■ Task item
In the listing below, locate the lines bearing the word "accomplish". Copy every one of them.

■ Supplied material
*** Block opens ***

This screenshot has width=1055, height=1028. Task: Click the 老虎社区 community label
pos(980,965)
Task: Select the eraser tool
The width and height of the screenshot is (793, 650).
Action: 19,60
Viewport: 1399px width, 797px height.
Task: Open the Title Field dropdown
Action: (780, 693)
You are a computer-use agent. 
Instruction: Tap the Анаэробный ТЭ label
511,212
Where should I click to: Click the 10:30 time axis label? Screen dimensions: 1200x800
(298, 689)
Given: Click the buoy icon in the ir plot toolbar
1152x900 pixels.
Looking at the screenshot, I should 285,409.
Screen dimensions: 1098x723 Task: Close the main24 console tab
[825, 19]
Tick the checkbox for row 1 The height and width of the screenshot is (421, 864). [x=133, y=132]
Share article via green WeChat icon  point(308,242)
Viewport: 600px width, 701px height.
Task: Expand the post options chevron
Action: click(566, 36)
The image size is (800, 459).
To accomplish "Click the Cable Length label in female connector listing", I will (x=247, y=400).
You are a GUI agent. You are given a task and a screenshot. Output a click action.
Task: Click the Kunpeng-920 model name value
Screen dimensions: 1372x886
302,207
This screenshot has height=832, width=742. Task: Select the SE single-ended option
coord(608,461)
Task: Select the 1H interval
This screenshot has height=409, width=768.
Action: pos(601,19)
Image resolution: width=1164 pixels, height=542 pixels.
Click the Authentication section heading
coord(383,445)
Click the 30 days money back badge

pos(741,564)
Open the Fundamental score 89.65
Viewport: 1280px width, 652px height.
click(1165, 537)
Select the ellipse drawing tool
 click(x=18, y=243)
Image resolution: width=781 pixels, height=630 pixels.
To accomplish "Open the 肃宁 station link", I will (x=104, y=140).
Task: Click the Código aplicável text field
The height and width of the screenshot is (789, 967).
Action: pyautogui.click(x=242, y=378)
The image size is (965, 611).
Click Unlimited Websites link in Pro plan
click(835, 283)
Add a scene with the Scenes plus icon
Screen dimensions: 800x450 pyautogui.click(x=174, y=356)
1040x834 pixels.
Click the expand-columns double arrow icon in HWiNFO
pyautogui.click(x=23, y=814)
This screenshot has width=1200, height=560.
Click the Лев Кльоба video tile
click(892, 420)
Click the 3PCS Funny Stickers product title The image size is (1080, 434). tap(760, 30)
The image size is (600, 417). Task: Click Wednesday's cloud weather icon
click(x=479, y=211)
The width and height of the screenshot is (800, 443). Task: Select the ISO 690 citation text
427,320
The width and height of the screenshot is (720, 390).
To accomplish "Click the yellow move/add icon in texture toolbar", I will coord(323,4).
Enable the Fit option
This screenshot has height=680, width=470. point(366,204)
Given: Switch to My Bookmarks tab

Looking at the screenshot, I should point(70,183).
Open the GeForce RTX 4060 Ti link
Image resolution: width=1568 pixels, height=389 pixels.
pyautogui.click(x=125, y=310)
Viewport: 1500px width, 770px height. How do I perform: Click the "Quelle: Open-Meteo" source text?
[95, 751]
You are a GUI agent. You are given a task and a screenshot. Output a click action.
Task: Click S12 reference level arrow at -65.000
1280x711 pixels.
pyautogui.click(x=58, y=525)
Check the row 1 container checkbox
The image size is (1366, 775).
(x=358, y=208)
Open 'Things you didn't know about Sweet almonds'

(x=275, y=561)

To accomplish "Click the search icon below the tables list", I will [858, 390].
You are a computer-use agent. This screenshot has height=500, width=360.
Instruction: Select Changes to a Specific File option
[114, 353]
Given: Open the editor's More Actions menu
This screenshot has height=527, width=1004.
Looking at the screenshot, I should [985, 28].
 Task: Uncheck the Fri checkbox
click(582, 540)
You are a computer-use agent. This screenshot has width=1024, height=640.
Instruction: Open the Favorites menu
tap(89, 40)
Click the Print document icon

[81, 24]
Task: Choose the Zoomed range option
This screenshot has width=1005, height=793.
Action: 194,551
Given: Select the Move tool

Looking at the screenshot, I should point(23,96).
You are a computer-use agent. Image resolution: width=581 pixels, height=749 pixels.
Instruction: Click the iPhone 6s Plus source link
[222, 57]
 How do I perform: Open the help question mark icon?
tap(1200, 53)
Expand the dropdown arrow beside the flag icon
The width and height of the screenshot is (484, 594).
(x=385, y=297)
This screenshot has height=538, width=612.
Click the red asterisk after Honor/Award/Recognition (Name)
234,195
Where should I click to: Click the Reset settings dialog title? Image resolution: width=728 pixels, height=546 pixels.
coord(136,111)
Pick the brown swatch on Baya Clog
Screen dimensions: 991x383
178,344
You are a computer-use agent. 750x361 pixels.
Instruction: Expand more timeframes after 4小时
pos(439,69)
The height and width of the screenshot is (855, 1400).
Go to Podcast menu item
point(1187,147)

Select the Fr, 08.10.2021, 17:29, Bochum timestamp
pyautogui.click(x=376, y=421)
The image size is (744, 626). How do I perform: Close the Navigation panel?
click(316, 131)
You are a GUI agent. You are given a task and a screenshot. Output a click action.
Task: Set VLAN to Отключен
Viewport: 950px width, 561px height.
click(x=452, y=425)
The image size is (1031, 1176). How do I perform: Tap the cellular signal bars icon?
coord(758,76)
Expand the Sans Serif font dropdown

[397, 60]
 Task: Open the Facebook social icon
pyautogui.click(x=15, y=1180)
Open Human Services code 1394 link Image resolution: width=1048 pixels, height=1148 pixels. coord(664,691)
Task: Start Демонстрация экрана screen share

*** Block closes ***

■ Your response
To accomplish "Click the Cable Length label in female connector listing", I will (x=247, y=400).
To accomplish "Open the 肃宁 station link", I will (x=104, y=140).
To accomplish "Click the yellow move/add icon in texture toolbar", I will coord(323,4).
To accomplish "Click the search icon below the tables list", I will [858, 390].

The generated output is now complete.